PROBLEM DETAILS:
Every entry should be given again exactly, with nothing dropped.

ENTRIES PROVIDED:
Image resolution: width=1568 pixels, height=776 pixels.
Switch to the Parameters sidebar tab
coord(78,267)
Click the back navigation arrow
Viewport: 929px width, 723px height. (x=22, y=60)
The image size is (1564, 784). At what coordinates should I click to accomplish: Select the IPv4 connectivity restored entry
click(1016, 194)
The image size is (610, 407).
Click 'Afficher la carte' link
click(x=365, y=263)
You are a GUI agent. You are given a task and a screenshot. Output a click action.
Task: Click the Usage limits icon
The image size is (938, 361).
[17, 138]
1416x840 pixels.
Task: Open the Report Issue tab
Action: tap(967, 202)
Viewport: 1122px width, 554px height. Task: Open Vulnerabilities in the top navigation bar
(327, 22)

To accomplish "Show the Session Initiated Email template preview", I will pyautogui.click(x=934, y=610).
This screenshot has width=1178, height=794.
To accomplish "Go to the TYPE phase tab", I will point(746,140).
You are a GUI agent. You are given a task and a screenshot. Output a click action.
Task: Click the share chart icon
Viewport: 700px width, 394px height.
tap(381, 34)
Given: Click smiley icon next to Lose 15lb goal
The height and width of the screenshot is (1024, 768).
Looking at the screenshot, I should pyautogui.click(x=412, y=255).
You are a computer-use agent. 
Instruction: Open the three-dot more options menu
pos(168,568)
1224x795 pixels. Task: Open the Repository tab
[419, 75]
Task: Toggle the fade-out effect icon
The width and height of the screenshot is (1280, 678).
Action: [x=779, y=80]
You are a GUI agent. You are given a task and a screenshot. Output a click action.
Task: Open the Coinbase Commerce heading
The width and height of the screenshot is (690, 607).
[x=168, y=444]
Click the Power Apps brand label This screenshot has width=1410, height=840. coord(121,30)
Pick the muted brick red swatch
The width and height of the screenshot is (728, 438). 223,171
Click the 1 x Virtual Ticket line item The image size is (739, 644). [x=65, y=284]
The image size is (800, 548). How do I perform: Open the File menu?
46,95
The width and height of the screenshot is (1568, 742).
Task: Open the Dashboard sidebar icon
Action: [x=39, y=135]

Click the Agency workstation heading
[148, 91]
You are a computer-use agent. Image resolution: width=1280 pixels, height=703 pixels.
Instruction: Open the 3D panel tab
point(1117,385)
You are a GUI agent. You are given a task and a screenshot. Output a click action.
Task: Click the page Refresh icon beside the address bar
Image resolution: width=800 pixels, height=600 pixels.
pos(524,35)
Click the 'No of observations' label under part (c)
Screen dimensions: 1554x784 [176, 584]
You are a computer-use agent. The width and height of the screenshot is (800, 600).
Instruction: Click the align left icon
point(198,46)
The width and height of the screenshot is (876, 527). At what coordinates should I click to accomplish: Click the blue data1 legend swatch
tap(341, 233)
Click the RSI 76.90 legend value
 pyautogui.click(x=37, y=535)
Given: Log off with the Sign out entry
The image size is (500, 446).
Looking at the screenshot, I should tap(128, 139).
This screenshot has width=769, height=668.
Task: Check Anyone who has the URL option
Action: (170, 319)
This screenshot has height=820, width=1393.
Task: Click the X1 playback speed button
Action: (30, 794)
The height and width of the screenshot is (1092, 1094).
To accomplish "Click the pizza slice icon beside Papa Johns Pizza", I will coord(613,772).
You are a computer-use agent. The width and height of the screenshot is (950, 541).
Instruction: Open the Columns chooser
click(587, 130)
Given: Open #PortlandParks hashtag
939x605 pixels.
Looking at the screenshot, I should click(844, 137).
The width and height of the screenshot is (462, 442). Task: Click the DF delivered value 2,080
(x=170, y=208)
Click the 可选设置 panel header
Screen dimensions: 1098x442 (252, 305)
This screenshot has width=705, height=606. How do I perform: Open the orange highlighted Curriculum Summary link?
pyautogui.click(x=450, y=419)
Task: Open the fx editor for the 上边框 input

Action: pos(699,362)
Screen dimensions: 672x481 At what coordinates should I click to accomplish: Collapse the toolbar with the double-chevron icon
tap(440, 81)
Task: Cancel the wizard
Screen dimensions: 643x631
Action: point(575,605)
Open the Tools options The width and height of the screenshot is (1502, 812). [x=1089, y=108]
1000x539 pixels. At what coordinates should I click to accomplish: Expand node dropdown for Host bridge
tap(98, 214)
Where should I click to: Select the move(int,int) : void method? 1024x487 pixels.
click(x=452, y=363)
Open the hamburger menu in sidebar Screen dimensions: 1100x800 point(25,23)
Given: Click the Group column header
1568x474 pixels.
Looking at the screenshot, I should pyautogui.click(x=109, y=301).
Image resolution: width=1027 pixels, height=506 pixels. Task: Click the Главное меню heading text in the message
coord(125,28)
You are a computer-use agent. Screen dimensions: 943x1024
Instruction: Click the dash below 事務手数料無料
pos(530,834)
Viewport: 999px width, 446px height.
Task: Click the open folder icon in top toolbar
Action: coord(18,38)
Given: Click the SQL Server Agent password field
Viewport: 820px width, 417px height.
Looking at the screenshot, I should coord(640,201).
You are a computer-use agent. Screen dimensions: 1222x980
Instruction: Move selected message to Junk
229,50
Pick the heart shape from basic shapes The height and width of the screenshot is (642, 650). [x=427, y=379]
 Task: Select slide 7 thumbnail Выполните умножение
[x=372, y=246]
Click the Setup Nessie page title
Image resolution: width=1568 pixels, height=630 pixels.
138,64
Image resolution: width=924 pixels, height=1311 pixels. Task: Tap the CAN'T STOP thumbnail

RESPONSE BELOW:
Image resolution: width=1568 pixels, height=776 pixels.
Switch to the Parameters sidebar tab
coord(78,267)
Click the back navigation arrow
Viewport: 929px width, 723px height. (x=22, y=60)
The image size is (1564, 784). At what coordinates should I click to accomplish: Select the IPv4 connectivity restored entry
click(1016, 194)
The image size is (610, 407).
Click 'Afficher la carte' link
click(x=365, y=263)
You are a GUI agent. You are given a task and a screenshot. Output a click action.
Task: Click the Usage limits icon
The image size is (938, 361).
[17, 138]
1416x840 pixels.
Task: Open the Report Issue tab
Action: tap(967, 202)
Viewport: 1122px width, 554px height. Task: Open Vulnerabilities in the top navigation bar
(327, 22)

To accomplish "Show the Session Initiated Email template preview", I will pyautogui.click(x=934, y=610).
This screenshot has width=1178, height=794.
To accomplish "Go to the TYPE phase tab", I will point(746,140).
You are a GUI agent. You are given a task and a screenshot. Output a click action.
Task: Click the share chart icon
Viewport: 700px width, 394px height.
tap(381, 34)
Given: Click smiley icon next to Lose 15lb goal
The height and width of the screenshot is (1024, 768).
Looking at the screenshot, I should pyautogui.click(x=412, y=255).
You are a computer-use agent. 
Instruction: Open the three-dot more options menu
pos(168,568)
1224x795 pixels. Task: Open the Repository tab
[419, 75]
Task: Toggle the fade-out effect icon
The width and height of the screenshot is (1280, 678).
Action: [x=779, y=80]
You are a GUI agent. You are given a task and a screenshot. Output a click action.
Task: Open the Coinbase Commerce heading
The width and height of the screenshot is (690, 607).
[x=168, y=444]
Click the Power Apps brand label This screenshot has width=1410, height=840. coord(121,30)
Pick the muted brick red swatch
The width and height of the screenshot is (728, 438). 223,171
Click the 1 x Virtual Ticket line item The image size is (739, 644). [x=65, y=284]
The image size is (800, 548). How do I perform: Open the File menu?
46,95
The width and height of the screenshot is (1568, 742).
Task: Open the Dashboard sidebar icon
Action: [x=39, y=135]

Click the Agency workstation heading
[148, 91]
You are a computer-use agent. Image resolution: width=1280 pixels, height=703 pixels.
Instruction: Open the 3D panel tab
point(1117,385)
You are a GUI agent. You are given a task and a screenshot. Output a click action.
Task: Click the page Refresh icon beside the address bar
Image resolution: width=800 pixels, height=600 pixels.
pos(524,35)
Click the 'No of observations' label under part (c)
Screen dimensions: 1554x784 [176, 584]
You are a computer-use agent. The width and height of the screenshot is (800, 600).
Instruction: Click the align left icon
point(198,46)
The width and height of the screenshot is (876, 527). At what coordinates should I click to accomplish: Click the blue data1 legend swatch
tap(341, 233)
Click the RSI 76.90 legend value
 pyautogui.click(x=37, y=535)
Given: Log off with the Sign out entry
The image size is (500, 446).
Looking at the screenshot, I should tap(128, 139).
This screenshot has width=769, height=668.
Task: Check Anyone who has the URL option
Action: (170, 319)
This screenshot has height=820, width=1393.
Task: Click the X1 playback speed button
Action: (30, 794)
The height and width of the screenshot is (1092, 1094).
To accomplish "Click the pizza slice icon beside Papa Johns Pizza", I will coord(613,772).
You are a computer-use agent. The width and height of the screenshot is (950, 541).
Instruction: Open the Columns chooser
click(587, 130)
Given: Open #PortlandParks hashtag
939x605 pixels.
Looking at the screenshot, I should click(844, 137).
The width and height of the screenshot is (462, 442). Task: Click the DF delivered value 2,080
(x=170, y=208)
Click the 可选设置 panel header
Screen dimensions: 1098x442 (252, 305)
This screenshot has width=705, height=606. How do I perform: Open the orange highlighted Curriculum Summary link?
pyautogui.click(x=450, y=419)
Task: Open the fx editor for the 上边框 input

Action: pos(699,362)
Screen dimensions: 672x481 At what coordinates should I click to accomplish: Collapse the toolbar with the double-chevron icon
tap(440, 81)
Task: Cancel the wizard
Screen dimensions: 643x631
Action: point(575,605)
Open the Tools options The width and height of the screenshot is (1502, 812). [x=1089, y=108]
1000x539 pixels. At what coordinates should I click to accomplish: Expand node dropdown for Host bridge
tap(98, 214)
Where should I click to: Select the move(int,int) : void method? 1024x487 pixels.
click(x=452, y=363)
Open the hamburger menu in sidebar Screen dimensions: 1100x800 point(25,23)
Given: Click the Group column header
1568x474 pixels.
Looking at the screenshot, I should pyautogui.click(x=109, y=301).
Image resolution: width=1027 pixels, height=506 pixels. Task: Click the Главное меню heading text in the message
coord(125,28)
You are a computer-use agent. Screen dimensions: 943x1024
Instruction: Click the dash below 事務手数料無料
pos(530,834)
Viewport: 999px width, 446px height.
Task: Click the open folder icon in top toolbar
Action: coord(18,38)
Given: Click the SQL Server Agent password field
Viewport: 820px width, 417px height.
Looking at the screenshot, I should coord(640,201).
You are a computer-use agent. Screen dimensions: 1222x980
Instruction: Move selected message to Junk
229,50
Pick the heart shape from basic shapes The height and width of the screenshot is (642, 650). [x=427, y=379]
 Task: Select slide 7 thumbnail Выполните умножение
[x=372, y=246]
Click the Setup Nessie page title
Image resolution: width=1568 pixels, height=630 pixels.
138,64
Image resolution: width=924 pixels, height=1311 pixels. Task: Tap the CAN'T STOP thumbnail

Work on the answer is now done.